Proceedings of the XLVII Italian Society of Agricultural Genetics - SIGA Annual Congress

Verona, Italy - 24/27 September, 2003

ISBN 88-900622-4-X

 

 

REGULATION OF PATHOGENESIS-RELATED GENES IN TRANSGENIC PLANTS WITH CONSTITUTIVELY ACTIVATED DEFENCE SYSTEMS

 

F. FIOCCHETTI*, M. TUCCI**, C. CARUSO***, L. BERTINI***, F. SACCARDO*

 

*) Dipartimento di Produzione vegetale, Università della Tuscia, Viterbo

**) CNR – IGV Istituto di Genetica vegetale, sez. Portici (NA)
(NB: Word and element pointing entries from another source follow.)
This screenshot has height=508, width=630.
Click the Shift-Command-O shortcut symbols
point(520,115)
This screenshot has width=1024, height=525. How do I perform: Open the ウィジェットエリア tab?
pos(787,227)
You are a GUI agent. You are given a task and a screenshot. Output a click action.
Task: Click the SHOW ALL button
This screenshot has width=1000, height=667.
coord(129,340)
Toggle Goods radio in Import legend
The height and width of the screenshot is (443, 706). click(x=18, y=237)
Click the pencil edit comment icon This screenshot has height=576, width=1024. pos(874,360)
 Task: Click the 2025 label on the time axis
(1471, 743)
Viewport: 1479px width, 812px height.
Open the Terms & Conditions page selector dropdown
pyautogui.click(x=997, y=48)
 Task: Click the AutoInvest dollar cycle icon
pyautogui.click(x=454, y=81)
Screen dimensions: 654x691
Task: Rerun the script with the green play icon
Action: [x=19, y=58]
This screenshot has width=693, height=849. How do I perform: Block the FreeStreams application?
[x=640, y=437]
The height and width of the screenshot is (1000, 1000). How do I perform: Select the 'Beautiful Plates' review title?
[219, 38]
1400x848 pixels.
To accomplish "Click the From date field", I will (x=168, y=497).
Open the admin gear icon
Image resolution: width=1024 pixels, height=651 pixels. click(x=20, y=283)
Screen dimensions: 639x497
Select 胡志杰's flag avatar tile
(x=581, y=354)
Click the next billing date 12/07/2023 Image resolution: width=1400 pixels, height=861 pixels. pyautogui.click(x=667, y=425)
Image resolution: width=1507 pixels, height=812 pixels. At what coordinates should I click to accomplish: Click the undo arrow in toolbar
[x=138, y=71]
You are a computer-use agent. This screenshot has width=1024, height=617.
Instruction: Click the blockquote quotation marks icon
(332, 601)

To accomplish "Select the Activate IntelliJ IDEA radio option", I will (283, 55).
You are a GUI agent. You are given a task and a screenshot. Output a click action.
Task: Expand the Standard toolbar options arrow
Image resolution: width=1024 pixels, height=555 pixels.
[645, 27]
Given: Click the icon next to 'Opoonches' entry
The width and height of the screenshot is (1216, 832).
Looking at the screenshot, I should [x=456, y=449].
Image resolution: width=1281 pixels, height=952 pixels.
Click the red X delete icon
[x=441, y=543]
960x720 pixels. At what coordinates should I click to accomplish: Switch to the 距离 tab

***) Dipartimento di Agrobiologia e Agrochimica, Università della Tuscia, Viterbo

 

 

PR proteins, PR genes, fungal pathogens, genetic transformation, signal transduction pathways

 

Plants respond to pathogen challenge by activating defence strategies which include synthesis of “pathogenesis-related” (PR) proteins. Most PR proteins show strong antifungal activity in in vitro assays and possibly exert protective roles in vivo.

 

In recent years, extensive research has been devoted to elucidating the signal transduction pathways leading to activation of plant defences upon pathogen attack. These studies have been mainly focused on specific host-pathogen interactions, involving the presence of a specific avirulence (Avr) gene in the pathogen and a specific resistance (R) gene in the host. Neverthless, the complex signalling mechanisms finally leading to the activation of the whole array of plant responses to pathogens have been only partially unravelled.

 

The elucidation of the molecular signals activating PR gene expression could greatly contribute to the general understanding of the signal transduction pathways involved in the plant-pathogen interaction.

 

To this aim, we have studied the differential expression of PR genes in wild type and transgenic tomato plants constitutively expressing tobacco osmotin, a PR5 defence protein, upon treatments with known inducers of defence genes. Namely, expression of PR1, PR4 and PR5 genes was monitored through RT-PCR at different time points after treatments with salicilyc acid (SA) and its functional analogue acibenzolar-S-methyl (benzo[1,2,3]thiadiazole-7-carbothioic acid S-methyl ester) (BTH).

 

PR1 expression was induced by BTH at late time points after the treatment (15 days) in transgenic seedlings, while SA did not trigger the expression of PR1 in seedlings of both the transgenic and the wild type at 7, 10 or 15 days after the treatment. Upon SA treatment of detached leaves, expression of PR1 increased in the wild type already after 4 hours, while it was constitutively elevated in the transgenic line.

 

PR4 expression was induced by BTH but not by SA at 10 and 15 days after the treatment in transgenic and wild type seedlings, while SA triggered PR4 expression at 4 and 24 hours in detached leaves of the same genotypes.

 

The steady-state levels of PR5 RNA did not change upon treatments with either SA and BTH in transgenic and wild type seedlings at long time points, while they increased in detached leaves within 24 hours from the treatment with SA in both the transgenic and the wild type. As expected, PR5 expression was very high in the transgenic line, since the primers used for the RT-PCR detect also the high constitutive expression of the ectopic PR5 gene.